Excerto fornecido –
□ □ □

Acórdão nº 01362/09.0BESNT de Supremo Tribunal Administrativo (Portugal), 01 de Março de 2023

Magistrado ResponsávelJOSÉ GOMES CORREIA
Data da Resolução01 de Março de 2023
EmissorSupremo Tribunal Administrativo (Portugal)

Acordam, em conferência, na Secção de Contencioso Tributário do Supremo Tribunal Administrativo 1. – Relatório Vem interposto recurso jurisdicional pela FAZENDA PÚBLICA, visando a revogação da sentença de 12-07-2022, do Tribunal Administrativo e Fiscal de Sintra, que julgou procedente a impugnação deduzida por A..., S.A., melhor sinalizado nos autos, referente à liquidação adicional n.º 01141617 de Imposto sobre o Valor Acrescentado, no valor de 885.536,40 EUROS, e à liquidação n.º 01141616 de juros compensatórios, no valor de 77.272,15 EUROS, relativa ao exercício de 1997.

Irresignada, nas suas alegações, formulou a recorrente Fazenda Pública, as seguintes conclusões:

  1. Visa o presente recurso reagir contra a douta sentença recorrida, que julgou a ação procedente, contra a liquidação adicional n.º 01141617 de Imposto sobre o Valor Acrescentado (doravante, IVA), no valor de 885.536,40 EUROS, e liquidação n.º 01141616 de juros compensatórios, no valor de 77.272,15 EUROS, relativa ao exercício de 1997.

    B) Ainda que ao locador que não liquida o valor da operação não lhe assista o direito de deduzir, nada há a deduzir se nada foi liquidado. A circunstância do sujeito passivo se ter transformado num autêntico cliente final suportando o valor de uma fatura que se foi permitindo fazer acrescer o IVA a cada operação a montante realizada não significa que se tenha produzido uma desvantagem na esfera patrimonial do sujeito passivo, in casu, da Impugnante, pois que todo o montante da fatura não liquidada entre em regra de gastos em termos de IRC.

    C) Esta ideia que procura dar relevância ontológica apenas à parte do imposto ocultamente suportado na ótica do IVA, menosprezando os efeitos que o mesmo pode produzir no seio do apuramento dos outros impostos (IRC ou IMT), não permite, só por si, chegar à conclusão que ocorreu uma lesão na esfera patrimonial da sociedade e aborda o fenómeno de forma limitada.

□ □ □

Dados armazenados –
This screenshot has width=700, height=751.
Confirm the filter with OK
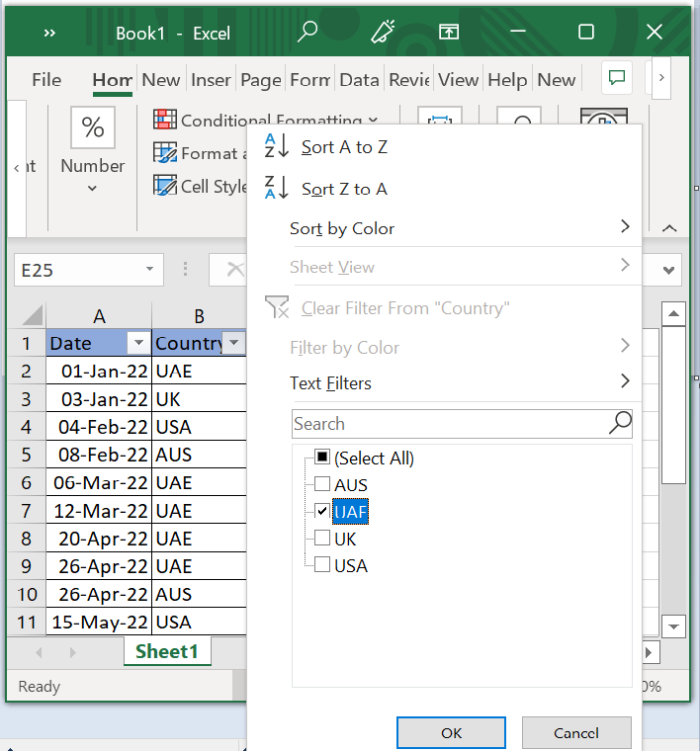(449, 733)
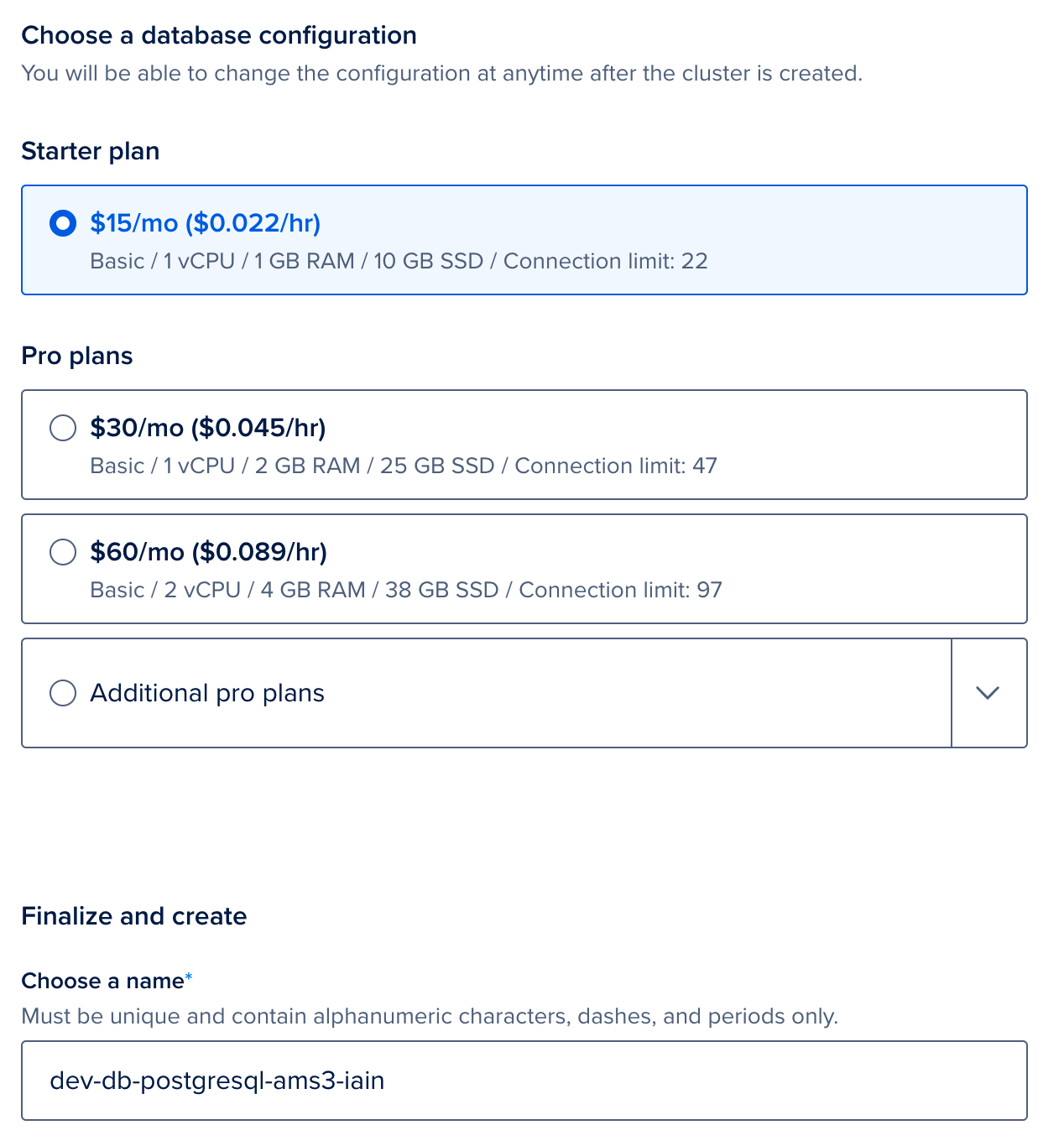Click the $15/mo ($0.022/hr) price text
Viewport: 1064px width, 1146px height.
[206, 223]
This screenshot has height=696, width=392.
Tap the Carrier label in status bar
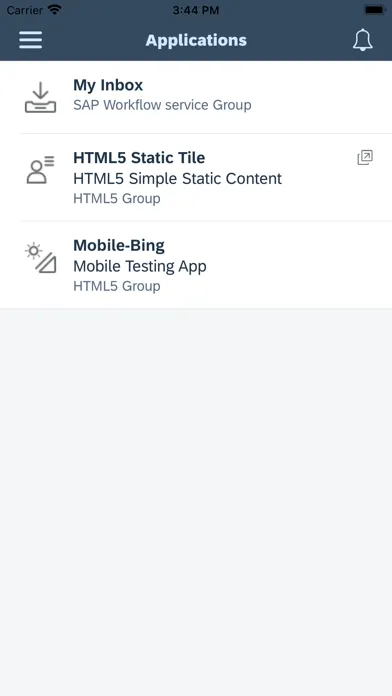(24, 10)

□ □ □

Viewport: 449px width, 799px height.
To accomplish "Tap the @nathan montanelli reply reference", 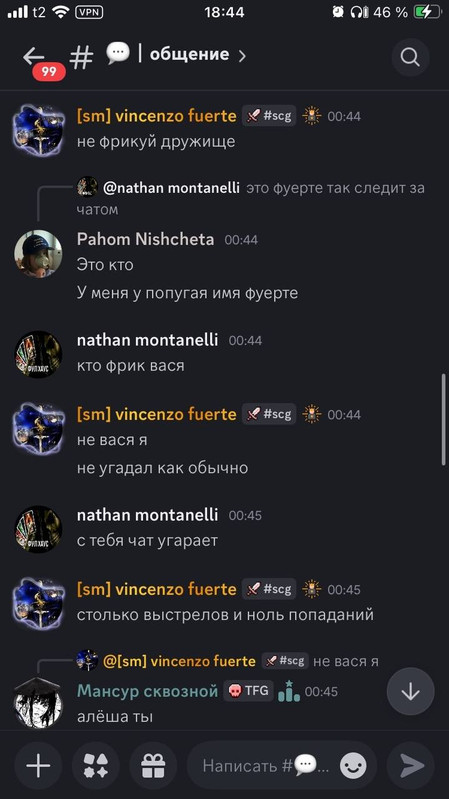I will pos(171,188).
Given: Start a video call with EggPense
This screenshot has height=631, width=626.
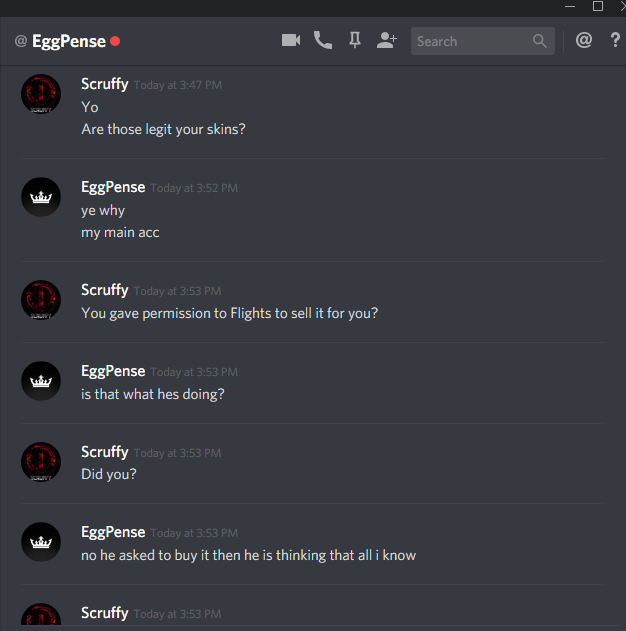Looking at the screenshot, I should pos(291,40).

□ □ □

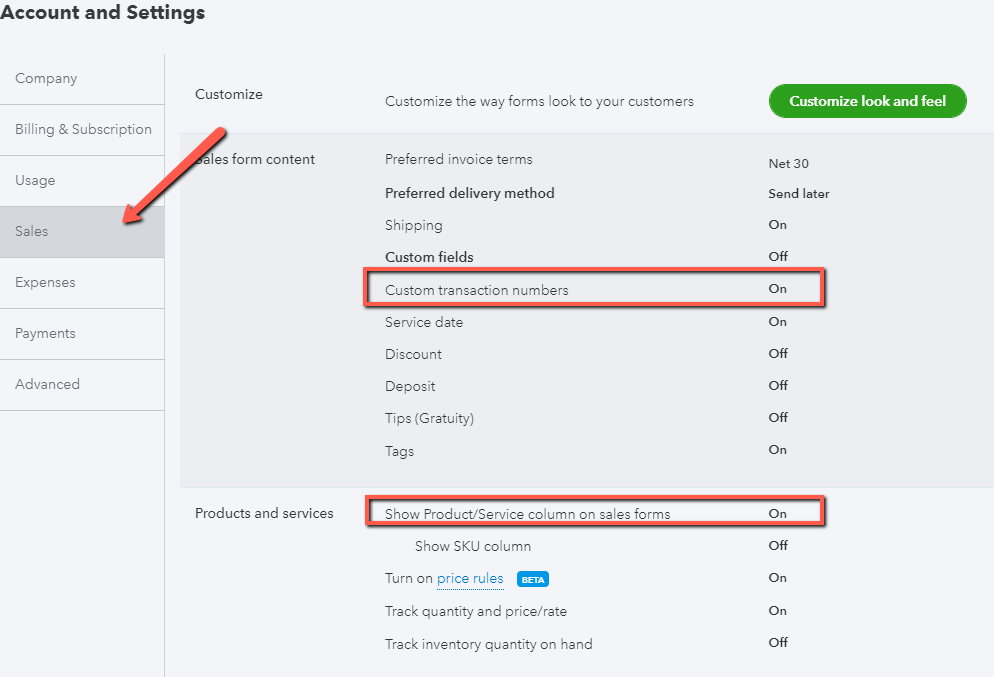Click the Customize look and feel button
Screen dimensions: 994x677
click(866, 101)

□ □ □

Tarefa a realizar – Prossiga o acórdão do Supremo Tribunal Administrativo sobre a liquidação adicional de IVA de 1997, começando logo após a última frase apresentada.

Resposta à tarefa –
    D) Ainda que não nos custe aceitar a natureza constitutiva do direito de renúncia à isenção, de resto, já sufragada pela jurisprudência deste Colendo STA nesta situação em particular, não nos parece que esteja em causa um rigoroso exercício do direito à dedução. Não se pode aceitar que se confunda o exercício do direito à dedução do direito ao reembolso do imposto decorrente o exercício do direito de renúncia à isenção.

    E) Deduzir o imposto que foi sendo liquidado, de forma sucessiva e transversal aos vários períodos e exercícios, ou, beneficiar de uma isenção e depois renunciar a ela, permitindo-se que o sujeito passivo possa em uma única declaração periódica contemporânea da declaração de renúncia ser reembolsado do IVA – não assume o mesmo efeito fiscal. E provoca, também ela, ao longo dos sucessivos exercícios distorções a nível fiscal que influenciam o apuramento do imposto ao arrepio do próprio princípio da neutralidade fiscal.

    F) Um rigoroso exercício do direito à dedução, nestas situações, haveria de incutir, em nome da tão propagada neutralidade fiscal, no sujeito passivo, a obrigação de reconstituir a sua situação tributária, através da dedução do IVA nos vários momentos em que o mesmo se foi tornando exigível. E, não, vir, passados 4 anos dos factos tributários, pedir o reembolso de IVA não deduzido, mas que, sublinhe-se pode até ter sido usado como gasto fiscal em termos de IRC nos anos transatos.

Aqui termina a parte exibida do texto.